2. The method of claim 1 , wherein the sulfur impurity concentration is maintained below about 250 ppm.
3. The method of claim 2 , wherein the cell operates at a current efficiency of at least about 80 percent.
4. The method of claim 2 , wherein the cell operates at a current efficiency of at least about 90 percent.
5. The method of claim 1 , wherein the sulfur impurity concentration is maintained below about 100 ppm.
6. The method of claim 5 , wherein the cell operates at a current efficiency of at least about 80 percent.
7. The method of claim 5 , wherein the cell operates at a current efficiency of at least about 90 percent.
8. The method of claim 1 , wherein the sulfur impurity concentration is maintained during a cell operation period of at least 1 day.
9. The method of claim 1 , wherein the sulfur impurity concentration is maintained during a cell operation period of at least 10 days.
10. The method of claim 1 , wherein the impurity reduction zone is provided by a purifying electrode at least partially submerged in the electrolytic bath.
11. The method of claim 1 , wherein the impurity reduction zone is provided by an oxygen barrier member at least partially submerged in the electrolytic bath.

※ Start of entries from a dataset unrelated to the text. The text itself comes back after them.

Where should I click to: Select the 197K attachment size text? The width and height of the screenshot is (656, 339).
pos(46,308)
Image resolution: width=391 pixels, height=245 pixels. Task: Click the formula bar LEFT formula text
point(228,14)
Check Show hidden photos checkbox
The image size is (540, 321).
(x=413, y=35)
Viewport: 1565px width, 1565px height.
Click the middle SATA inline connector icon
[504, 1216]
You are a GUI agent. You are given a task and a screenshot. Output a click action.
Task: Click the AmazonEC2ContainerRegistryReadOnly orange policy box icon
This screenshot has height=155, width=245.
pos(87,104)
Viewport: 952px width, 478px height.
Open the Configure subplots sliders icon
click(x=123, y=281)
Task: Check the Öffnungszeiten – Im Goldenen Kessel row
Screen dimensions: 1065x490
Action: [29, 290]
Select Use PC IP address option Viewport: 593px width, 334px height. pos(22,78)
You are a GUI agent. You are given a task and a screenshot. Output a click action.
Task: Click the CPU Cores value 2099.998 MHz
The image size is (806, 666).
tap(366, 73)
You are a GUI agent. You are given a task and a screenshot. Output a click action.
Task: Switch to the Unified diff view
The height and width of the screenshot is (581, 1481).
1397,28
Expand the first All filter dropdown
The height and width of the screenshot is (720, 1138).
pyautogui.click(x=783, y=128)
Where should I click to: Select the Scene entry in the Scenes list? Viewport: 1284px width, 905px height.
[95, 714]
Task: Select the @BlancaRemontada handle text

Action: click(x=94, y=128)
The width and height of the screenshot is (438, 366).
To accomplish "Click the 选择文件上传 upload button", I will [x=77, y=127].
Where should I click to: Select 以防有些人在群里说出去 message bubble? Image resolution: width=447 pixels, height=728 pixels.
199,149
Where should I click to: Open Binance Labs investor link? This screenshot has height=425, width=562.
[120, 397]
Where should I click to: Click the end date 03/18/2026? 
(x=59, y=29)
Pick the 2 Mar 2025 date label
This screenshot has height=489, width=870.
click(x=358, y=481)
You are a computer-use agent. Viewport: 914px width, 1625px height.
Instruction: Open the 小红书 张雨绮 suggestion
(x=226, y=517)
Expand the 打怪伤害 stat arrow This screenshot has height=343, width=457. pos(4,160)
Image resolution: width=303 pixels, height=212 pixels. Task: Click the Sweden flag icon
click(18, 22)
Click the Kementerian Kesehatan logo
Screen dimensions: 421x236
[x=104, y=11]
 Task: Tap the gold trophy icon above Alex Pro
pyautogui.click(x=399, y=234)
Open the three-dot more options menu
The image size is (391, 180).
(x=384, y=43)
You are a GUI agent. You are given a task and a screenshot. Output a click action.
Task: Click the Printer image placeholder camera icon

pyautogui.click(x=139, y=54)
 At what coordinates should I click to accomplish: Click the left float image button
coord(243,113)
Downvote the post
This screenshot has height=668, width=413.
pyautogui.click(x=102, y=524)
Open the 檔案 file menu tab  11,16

12. The method of claim 1 , wherein the impurity reduction zone is provided by adding a purifying reductant to the electrolytic bath.
13. The method of claim 1 , wherein the impurity reduction zone is provided by removing at least one inert anode from a region of the cell.
14. The method of claim 1 , wherein the impurity reduction zone is provided by interrupting electrical current through at least one electrode of the cell.
15. The method of claim 1 , wherein the sulfur impurity concentration is maintained by controlling sulfur impurities absorbed on alumina added to the electrolytic bath.
16. The method of claim 15 , wherein the absorbed sulfur impurities are controlled by scrubbing sulfur impurities from gaseous emissions generated from the electrolytic bath prior to contacting the gaseous emissions with the alumina that is added to the electrolytic bath.
17. The method of claim 16 , wherein the sulfur impurities are scrubbed by passing the emissions through a bed of reactive material.
18. The method of claim 17 , wherein the bed of reactive material comprises activated carbon.
19. The method of claim 1 , wherein the sulfur impurity concentration is maintained by controlling sulfur impurities added to the bath.
20. The method of claim 1 , wherein the sulfur impurity concentration is maintained by controlling sulfur content of fluoride and/or alumina added to the bath.
21. The method of claim 20 , wherein the sulfur content of the alumina is less than about 100 ppm.
22. The method of claim 20 , wherein the sulfur content of the alumina is less than about 250 ppm.
23. The method of claim 22 , wherein the sulfur impurity concentration in the bath is maintained below about 100 ppm.
24. The method of claim 20 , wherein the sulfur content of the alumina is greater than about 250 ppm.
25. The method of claim 24 , wherein the sulfur impurity concentration in the bath is maintained below about 250 ppm.
26. The method of claim 24 , wherein the sulfur impurity concentration in the bath is maintained below about 100 ppm.
27. The method of claim 1 , wherein aluminum produced by the cell has maximum impurity levels of about 0.5 weight percent iron, about 0.2 weight percent copper and about 0.2 weight percent nickel.
28. A method of reducing sulfur impurities in an inert anode electrolytic aluminum production cell, the method comprising providing an impurity reduction zone within an electrolytic bath of the cell, and producing and recovering aluminum from the cell, wherein aluminum produced by the cell has an iron impurity level of less than about 0.5 weight percent.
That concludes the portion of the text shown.